Sarah Owen, Labour MP for Luton North, has tabled a Private Member’s Bill to restrict the sale and use of fireworks. If it ever became law, the average family lighting a few rockets in the garden might soon find themselves needing a licence, a safety course, and a signed promise not to disturb the dog.
No doubt she means well. She talks of frightened pets, veterans with PTSD, and the need for safety and civility. Yet behind the politeness lies something deeper that runs through modern Labour. It is the instinct to manage what ordinary people have always done freely.
Fireworks, bonfires and the fifth of November are not just noise and sparks. They are ritual, they are memory, and they are the faint echo of something far older than the modern state. They are the right of the people to gather, to make noise, and to laugh at authority’s expense.
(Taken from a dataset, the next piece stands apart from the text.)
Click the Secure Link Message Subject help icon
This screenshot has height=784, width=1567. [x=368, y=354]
We forget how that story began. Guy Fawkes was not the grand villain of the nursery rhyme. He was a hired soldier who had fought for Spain in the Low Countries and was drawn into a half-baked plot led by frustrated English Catholics. The room where he was found was no secret lair. It was a coal store beneath the House of Lords rented by a known sympathiser, Thomas Percy. The government discovered the plot at the perfect moment, early enough to stop it and late enough to make a spectacle of it. Historians still debate whether Robert Cecil let it ripen for political advantage. Entrapment is not proven, yet the outcome was certainly useful.
What followed was not mercy but management. The state used the Gunpowder Plot to justify harsher laws against Catholics and to cement a national ritual of obedience, the loyal bonfire. We all chant “Remember, remember,” but few remember what we are meant to be remembering, not rebellion but the triumph of surveillance.
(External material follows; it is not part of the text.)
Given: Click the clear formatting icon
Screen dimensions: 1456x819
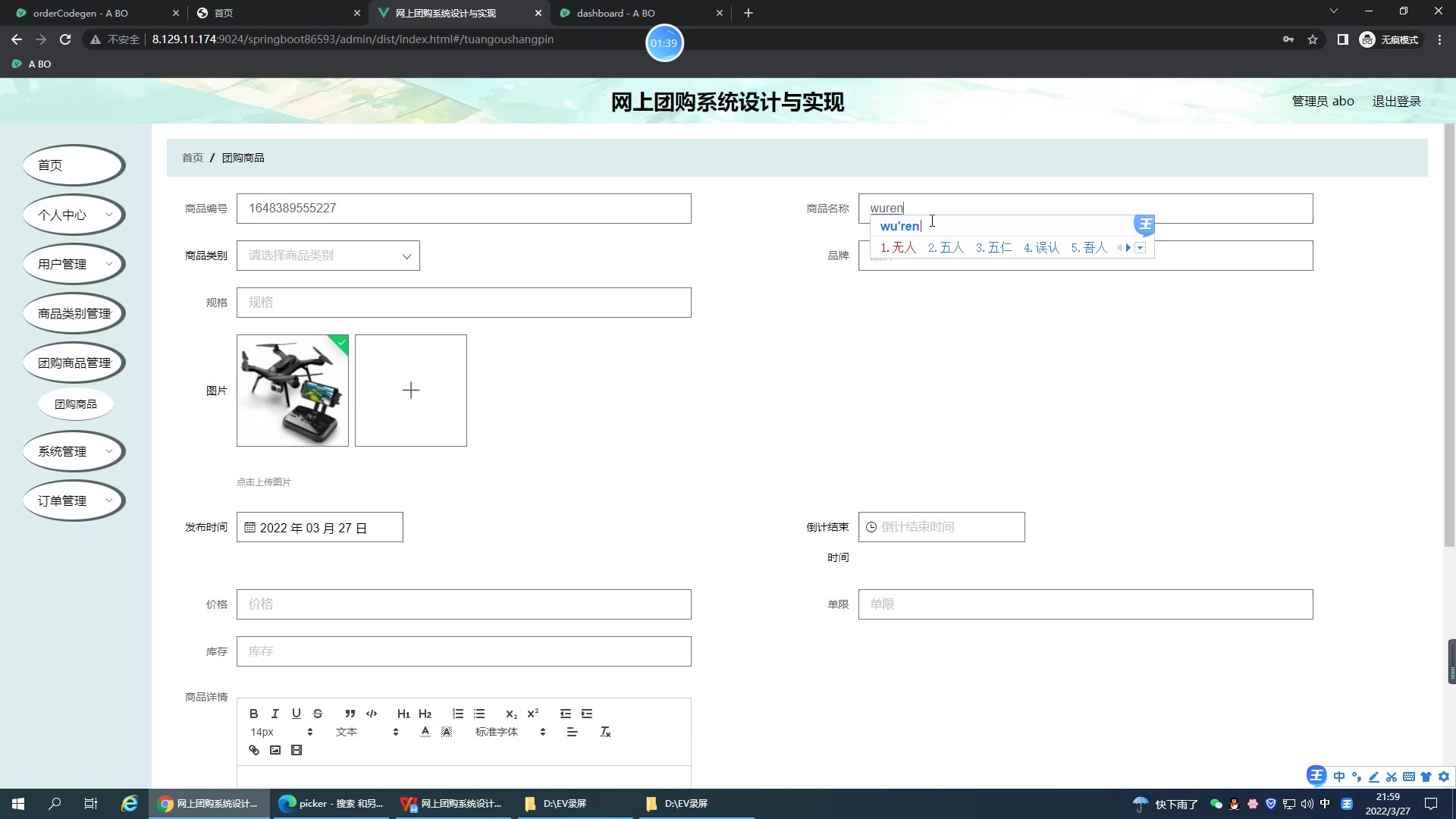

That same instinct still lives on. In Birmingham, under Labour control for decades, the City Council has grown strangely miserable about celebrating English culture when it involves a bit of smoke and laughter. For generations, the civic bonfires at Summerfield Park and later Pype Hayes Park were fixtures of the calendar. Families came from miles around, the council lit the fires, and nobody needed a licence. By the 2000s Pype Hayes drew sixty thousand people a night, a proud and harmless celebration of community.
Then austerity arrived. In 2011 the bonfire went. In 2015 the fireworks followed. Since then Birmingham has offered nothing but safety notices and quiet disapproval. The official reason was cost, yet the mood suited a bureaucracy already uncomfortable with anything noisy, local or joyful. What was once civic pride has turned into civic management.
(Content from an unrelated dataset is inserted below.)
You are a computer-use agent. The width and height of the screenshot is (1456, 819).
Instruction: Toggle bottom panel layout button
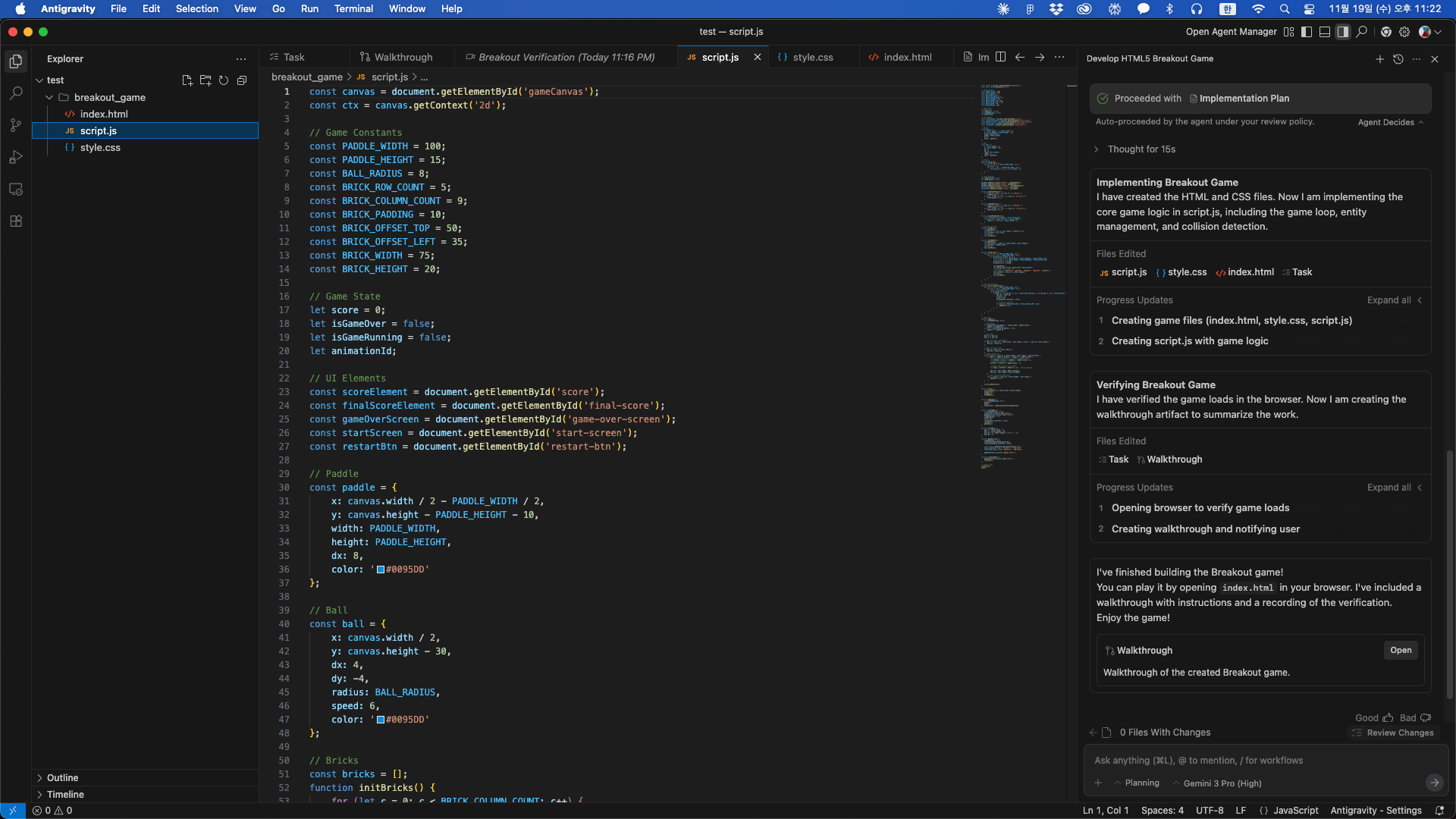tap(1324, 32)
Modern Labour is no longer the party of the spark. It once trusted working people to live their lives without interference. Now it frets over what they might do with a box of fireworks or a socket wrench. It has become a movement of managers rather than makers, of permissions rather than pride.
Sarah Owen’s Fireworks Bill is not malicious, but it tells a story. It shows a party that no longer knows how to trust the people who built it. It has forgotten that freedom is messy, that community is noisy, and that tradition does not need supervision.
Bonfire Night endures because it speaks to something timeless, a refusal to be tamed. The crackle, the smoke and the laughter in the cold are not just for show. They are small acts of ownership, the people reminding the state that it cannot have everything neat and quiet.
If Labour wants to lead again, it needs to rediscover that spirit. The party of the bonfire must not become the party of the clipboard.
Once, long ago, the people lit fires to show they were free. They still do.